§ EXERCISES
[1] In the text on legally reducing tax bills, which form do common-law employees usually complete and file with the IRS to indicate their tax status?
[2] Retype the passage from the text on legally reducing tax bills, starting at "By lowering the" and ending at "this employment arrangement.".

§ DOCUMENT SEGMENT
+===+
Taxes feel like a burden, especially to the ordinary citizen. At the very least, it is an inevitable responsibility that hinders whatever strategy you have in improving your financial condition. Although it sounds illegal, there are strategies and ways to reduce your tax bills in a legally acceptable manner.
By lowering the amount you have to remit to the Internal Revenue Services (IRS), you get to keep more of your income to yourself. You can then use these savings for reinvestment or any other method that would speed up your process of building wealth. To get you started, here are five ways to slash your tax bill legally:
1. Adjust your Form W-4
If you’re looking to achieve financial freedom by making conservative estimates on your net or take-home pay, you can actually adjust the tax withheld from every paycheck you receive. For common-law employees or those who regularly receive income from an employer, a Form W-4 is usually completed and filed with the IRS to indicate the tax status from this employment arrangement.
+===+
§ INFORMATION PROVIDED
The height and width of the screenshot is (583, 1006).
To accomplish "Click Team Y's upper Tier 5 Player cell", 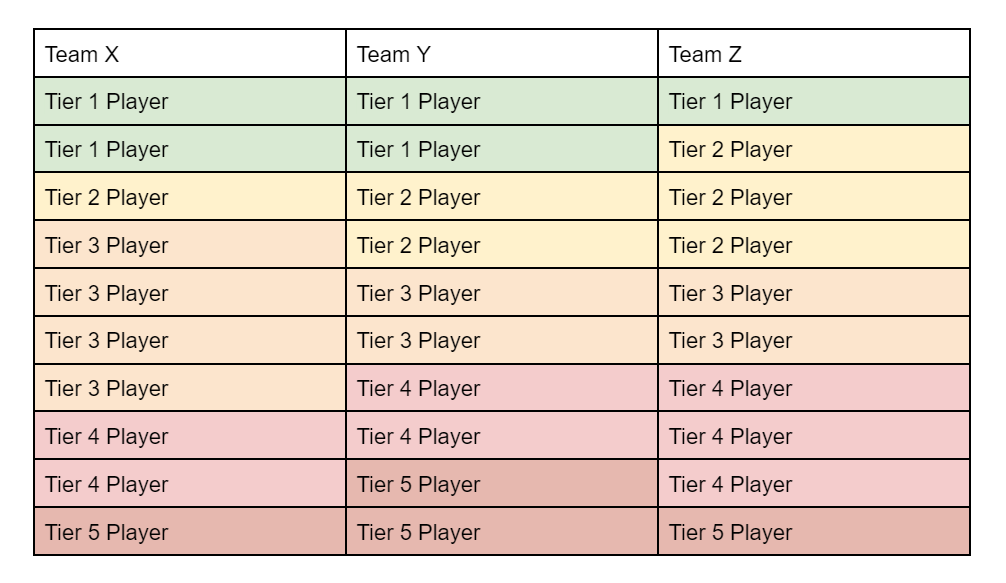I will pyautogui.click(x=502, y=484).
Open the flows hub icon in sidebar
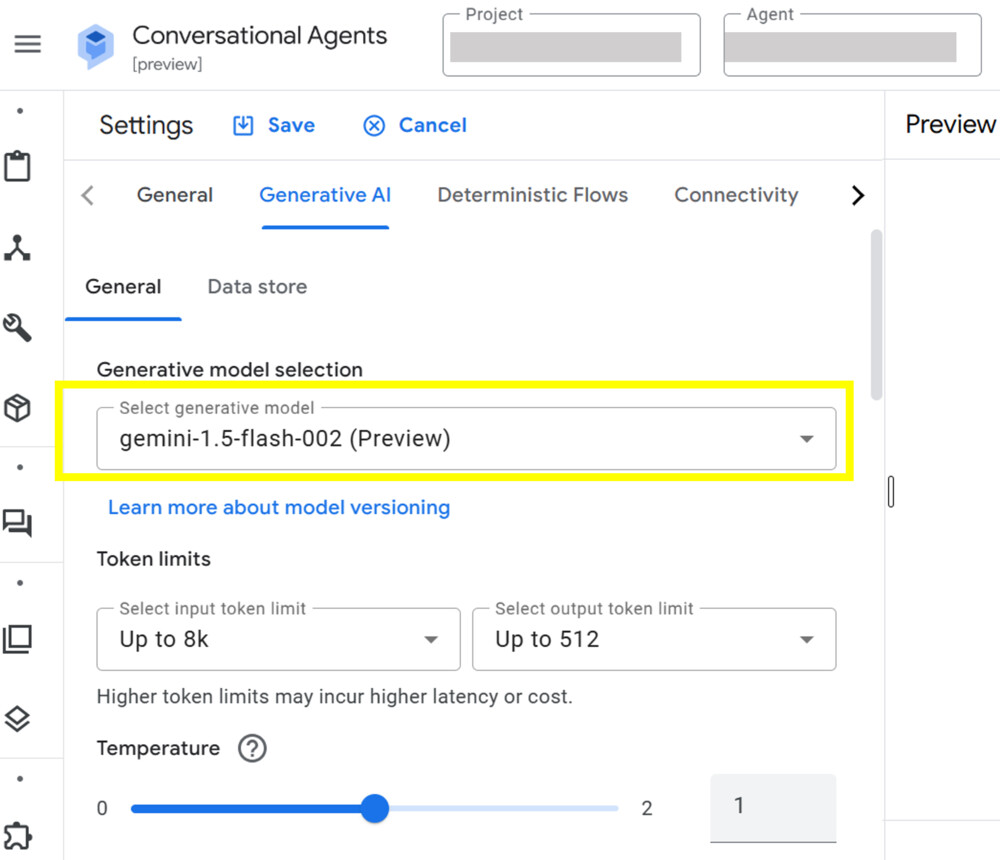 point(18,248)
+===+
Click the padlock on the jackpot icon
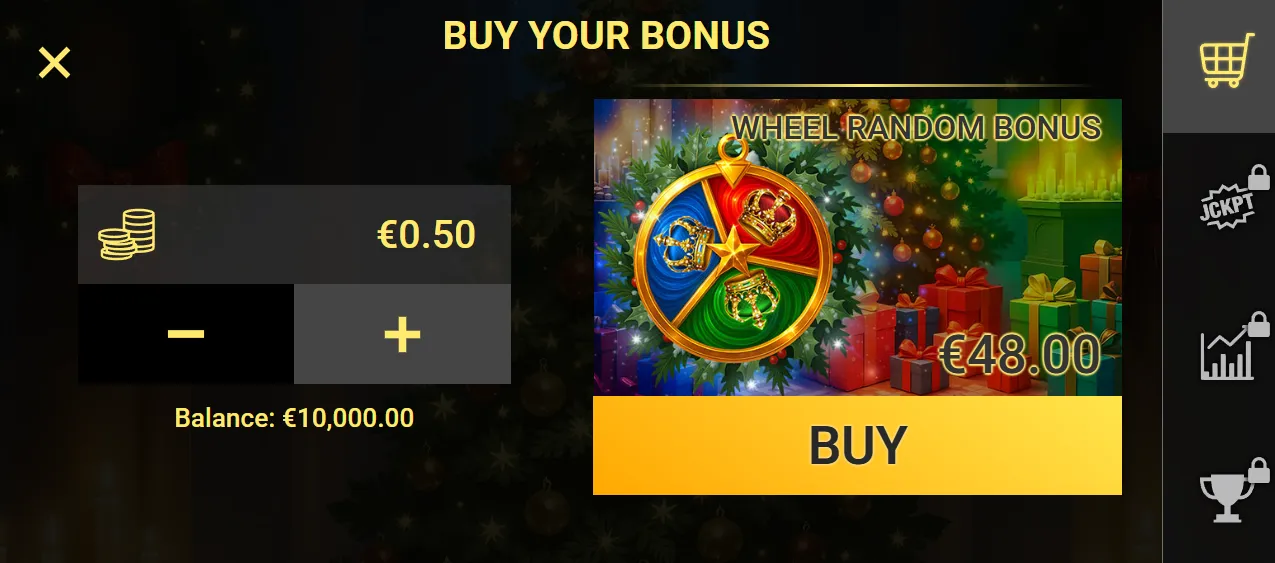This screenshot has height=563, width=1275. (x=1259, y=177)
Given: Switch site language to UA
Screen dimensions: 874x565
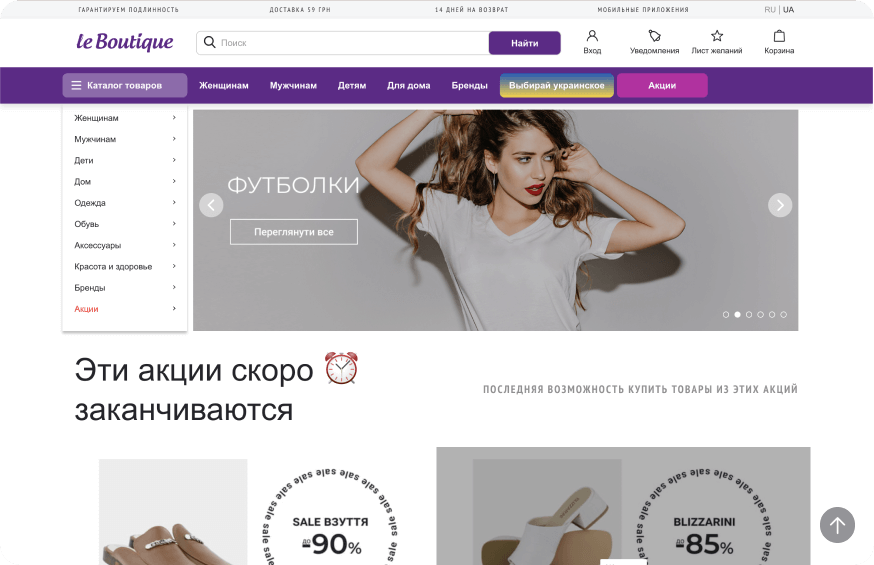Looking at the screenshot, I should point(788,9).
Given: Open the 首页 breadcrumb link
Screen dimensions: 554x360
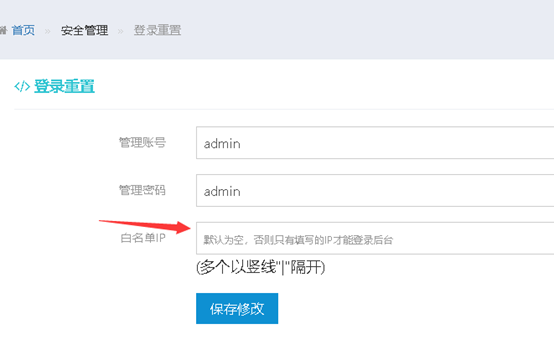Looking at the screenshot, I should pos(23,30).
+===+
§ ANSWERS IN ORDER
[1] Form W-4

[2]
By lowering the amount you have to remit to the Internal Revenue Services (IRS), you get to keep more of your income to yourself. You can then use these savings for reinvestment or any other method that would speed up your process of building wealth. To get you started, here are five ways to slash your tax bill legally:
1. Adjust your Form W-4
If you’re looking to achieve financial freedom by making conservative estimates on your net or take-home pay, you can actually adjust the tax withheld from every paycheck you receive. For common-law employees or those who regularly receive income from an employer, a Form W-4 is usually completed and filed with the IRS to indicate the tax status from this employment arrangement.